映画に感謝を捧ぐ! 「デッドマン・ウォーキング」

映画感謝人GHMです。

 今回はティム・ロビンス監督の「デッドマン・ウォーキング」に

 感謝を捧げようと思います。

 

 シスター・ヘレン・プレシャンの同名ノン・フィクションをもとにして作られた本作は

 驚異的なバランス感覚を持った実話系映画であります。

 残酷な状況を穏やかな映像&音楽で写し出していく手法

 宗教映画の衣を纏いながら、犯罪の間接被害と

 「勧善懲悪」に潜む危うさ&虚しさをえぐり出していくストーリー展開

 S・サランドン&S・ペンによる「静かなる熱演」が一体となる光景は

 私に、愛と信念が持つ美しさ&揺らぎやすさと

 我々が「悪の中にも善があると同時に、善の中にも悪が潜んでいる」

 世界に生きているという残酷な事実と

 「死」という存在の重みを目の当たりにさせられる機会をもたらしました。

 (死刑囚マシューに対する「同情」を誘う描写を最小限度にとどめることによって

 作品の説得力を高めている点と

 悲劇的でありながらも「幾多のハッピー・エンドより優しい」

 幕切れとなっている点も見逃せません。

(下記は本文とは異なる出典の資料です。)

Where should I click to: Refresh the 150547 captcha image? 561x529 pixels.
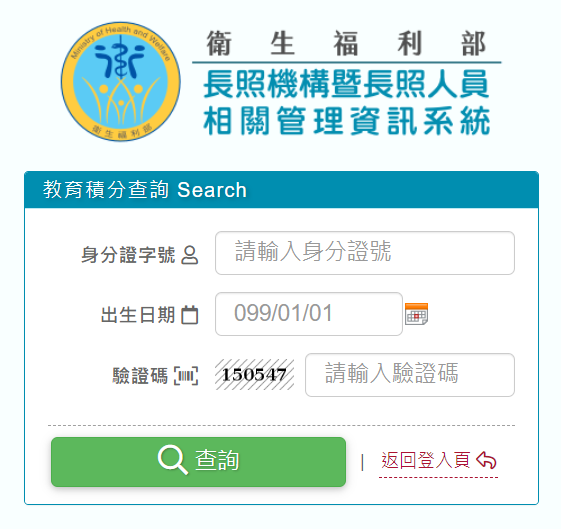(254, 375)
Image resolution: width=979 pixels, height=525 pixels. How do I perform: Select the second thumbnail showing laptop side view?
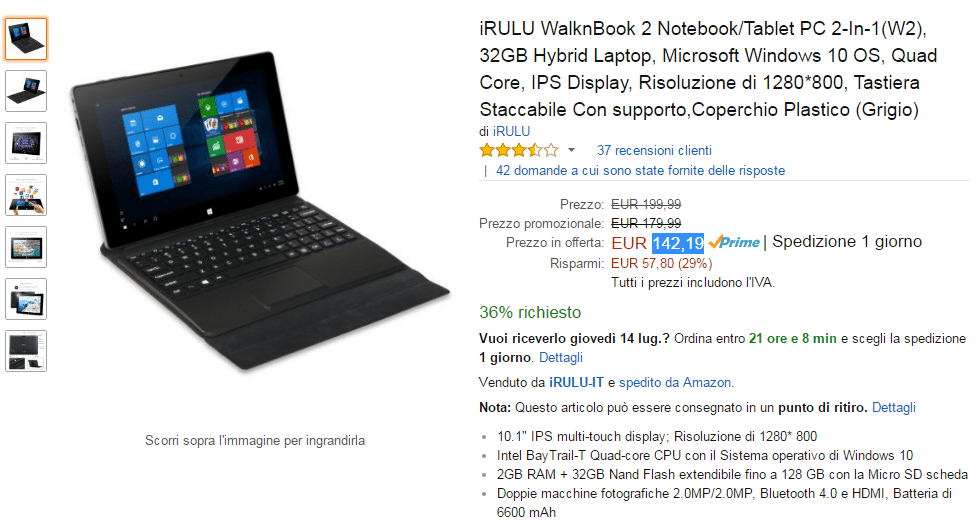point(26,91)
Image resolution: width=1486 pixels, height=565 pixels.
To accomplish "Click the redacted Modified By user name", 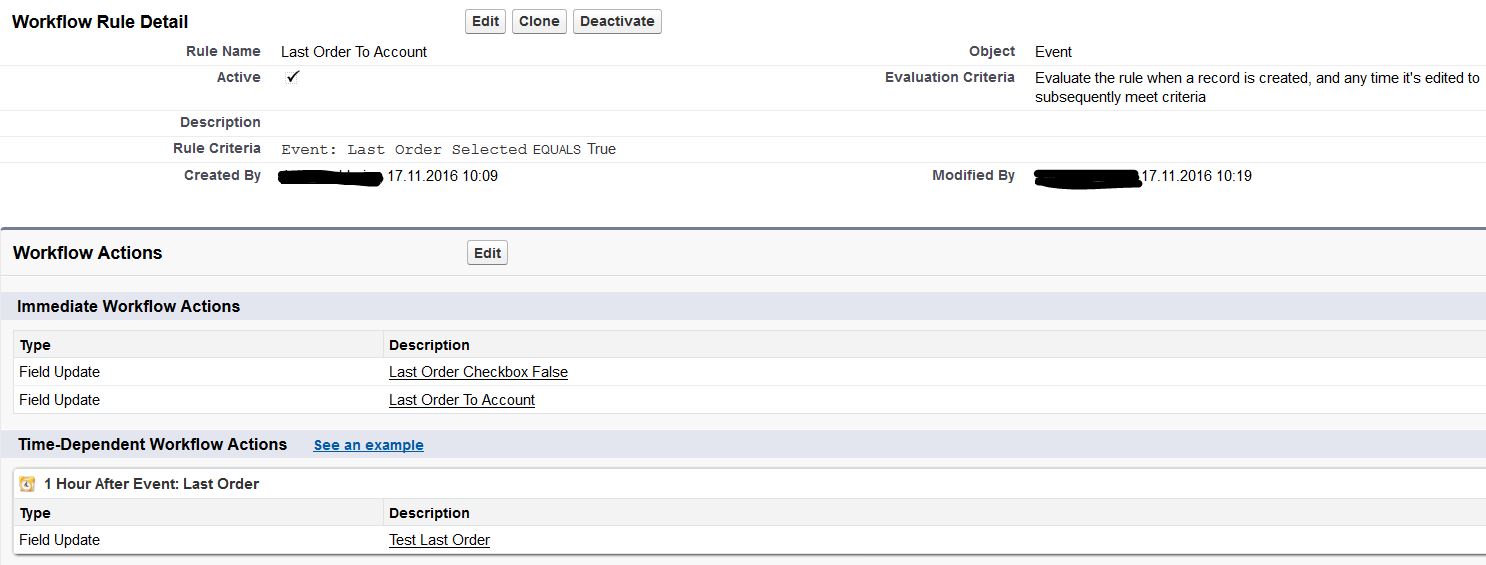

)

 まさに「綱渡り系癒し映画」と呼びたくなる強豪作であると言えるでしょう。

 後年の「ミスティック・リバー」に通じる人員&人間観と

 「冤罪を晴らす勧善懲悪映画」と見せかけて

 善悪の枠を超えた領域へと達する過激さに圧倒される本作と

 生きて映画を見ることの出来る幸せに深い感謝を!!!。